Title: A Bayesian dynamic quantile model for forecasting asset return distributions
Authors: Jim Griffin - University of Kent (United Kingdom)
Gelly Mitrodima - LSE (United Kingdom) [presenting]
Abstract: An approximation likelihood function is proposed for a set of quantiles for Bayesian methodology, which addresses estimation issues that arise in dynamic quantile regression. Our approximation is based on an idea from survival analysis, where the hazard rate functions represent the local scale parameters since they are the scale of the distribution in different intervals. More specifically, we jointly model the distance between quantiles via an observation-driven time series model to approximate the density of asset returns. The underlying idea of the model is that the parameters are updated by using the score function of the likelihood and so the parameters are moving in the direction of the maximum likelihood estimator (MLE) at each time point. Thus, the shape of the conditional density of the observation is associated with the dynamics of the parameters.

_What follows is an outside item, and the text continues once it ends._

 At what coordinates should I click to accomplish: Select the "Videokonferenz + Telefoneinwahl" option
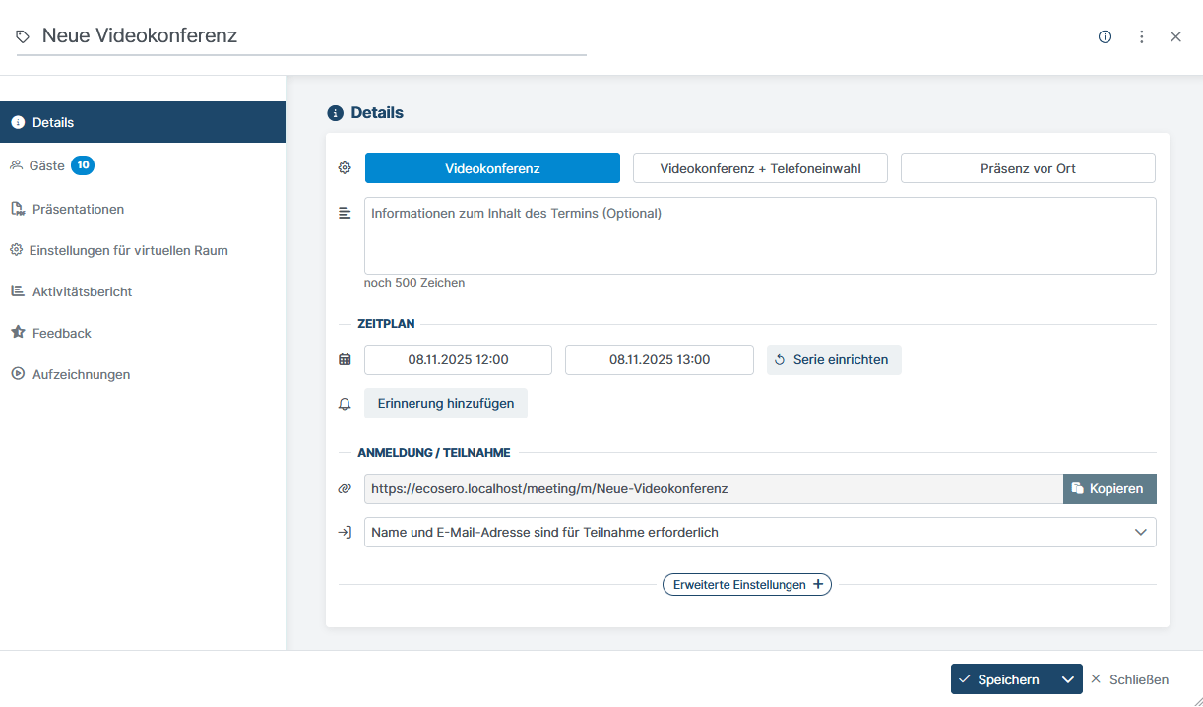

We consider a zero median distribution function, where the distance from the median becomes the sum of autoregressive processes and generates much more persistence as we move further out in the tails. In addition, the proposed model assumes that the differences of the quantiles evolve linearly over time and therefore we avoid the crossing problem. In our empirical exercise, we find that the model fits the data well, offers robust results and acceptable forecasts for a sample of stock and index returns.